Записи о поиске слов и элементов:
■ ■ ■ ■ ■

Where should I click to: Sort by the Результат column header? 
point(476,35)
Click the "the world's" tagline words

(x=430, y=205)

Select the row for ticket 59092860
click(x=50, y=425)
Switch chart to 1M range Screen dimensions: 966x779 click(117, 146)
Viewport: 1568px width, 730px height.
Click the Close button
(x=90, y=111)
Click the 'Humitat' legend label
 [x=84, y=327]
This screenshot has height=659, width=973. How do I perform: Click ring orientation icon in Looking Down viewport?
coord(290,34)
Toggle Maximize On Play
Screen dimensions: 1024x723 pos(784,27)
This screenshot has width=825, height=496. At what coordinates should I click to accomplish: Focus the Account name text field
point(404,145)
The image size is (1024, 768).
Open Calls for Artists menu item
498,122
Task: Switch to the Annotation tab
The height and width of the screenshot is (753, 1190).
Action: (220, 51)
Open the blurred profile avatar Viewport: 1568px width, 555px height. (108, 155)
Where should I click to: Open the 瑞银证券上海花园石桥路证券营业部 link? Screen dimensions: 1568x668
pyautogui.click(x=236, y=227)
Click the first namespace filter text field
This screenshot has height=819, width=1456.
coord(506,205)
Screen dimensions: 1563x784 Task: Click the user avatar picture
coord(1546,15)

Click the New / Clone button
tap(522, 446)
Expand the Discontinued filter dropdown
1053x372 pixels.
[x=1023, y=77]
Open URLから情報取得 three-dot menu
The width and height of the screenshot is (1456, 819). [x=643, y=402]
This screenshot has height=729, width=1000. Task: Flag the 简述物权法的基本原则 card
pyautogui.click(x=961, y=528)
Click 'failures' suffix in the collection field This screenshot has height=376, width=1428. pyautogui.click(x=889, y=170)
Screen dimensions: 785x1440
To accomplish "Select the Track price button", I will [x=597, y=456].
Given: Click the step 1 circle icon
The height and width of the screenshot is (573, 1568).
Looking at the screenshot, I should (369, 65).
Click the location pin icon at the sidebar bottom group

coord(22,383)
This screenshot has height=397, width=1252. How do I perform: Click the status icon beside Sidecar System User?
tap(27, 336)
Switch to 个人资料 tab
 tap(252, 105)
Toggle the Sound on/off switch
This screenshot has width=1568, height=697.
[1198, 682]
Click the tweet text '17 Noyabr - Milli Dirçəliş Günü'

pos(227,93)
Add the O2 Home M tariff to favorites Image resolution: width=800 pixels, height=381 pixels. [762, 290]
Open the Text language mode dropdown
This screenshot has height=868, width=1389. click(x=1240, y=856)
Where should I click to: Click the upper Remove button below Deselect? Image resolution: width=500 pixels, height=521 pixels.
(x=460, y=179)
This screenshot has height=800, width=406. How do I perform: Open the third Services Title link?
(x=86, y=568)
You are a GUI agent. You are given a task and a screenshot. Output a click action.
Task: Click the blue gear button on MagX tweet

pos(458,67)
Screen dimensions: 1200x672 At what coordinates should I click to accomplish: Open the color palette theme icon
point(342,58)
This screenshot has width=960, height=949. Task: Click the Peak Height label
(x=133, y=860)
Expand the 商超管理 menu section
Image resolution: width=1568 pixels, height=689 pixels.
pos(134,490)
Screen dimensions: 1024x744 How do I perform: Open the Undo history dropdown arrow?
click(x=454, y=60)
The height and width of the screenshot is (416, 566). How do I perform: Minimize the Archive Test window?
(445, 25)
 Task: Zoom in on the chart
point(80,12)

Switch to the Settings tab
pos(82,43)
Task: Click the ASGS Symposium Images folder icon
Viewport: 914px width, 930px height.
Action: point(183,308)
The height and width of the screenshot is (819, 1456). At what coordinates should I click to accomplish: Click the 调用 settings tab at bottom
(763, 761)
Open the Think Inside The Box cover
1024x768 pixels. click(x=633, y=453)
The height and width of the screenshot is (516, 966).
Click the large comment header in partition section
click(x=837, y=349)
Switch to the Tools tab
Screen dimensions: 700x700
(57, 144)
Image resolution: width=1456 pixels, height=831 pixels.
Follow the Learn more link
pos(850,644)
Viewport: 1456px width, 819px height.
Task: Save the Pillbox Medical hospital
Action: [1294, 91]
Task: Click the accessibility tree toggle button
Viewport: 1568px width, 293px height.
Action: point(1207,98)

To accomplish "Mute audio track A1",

■ ■ ■ ■ ■

Задание: Выпишите из записей выше все строки, в которых встречается слово «menu».

Разбор решения:
Open Calls for Artists menu item
Open URLから情報取得 three-dot menu
Expand the 商超管理 menu section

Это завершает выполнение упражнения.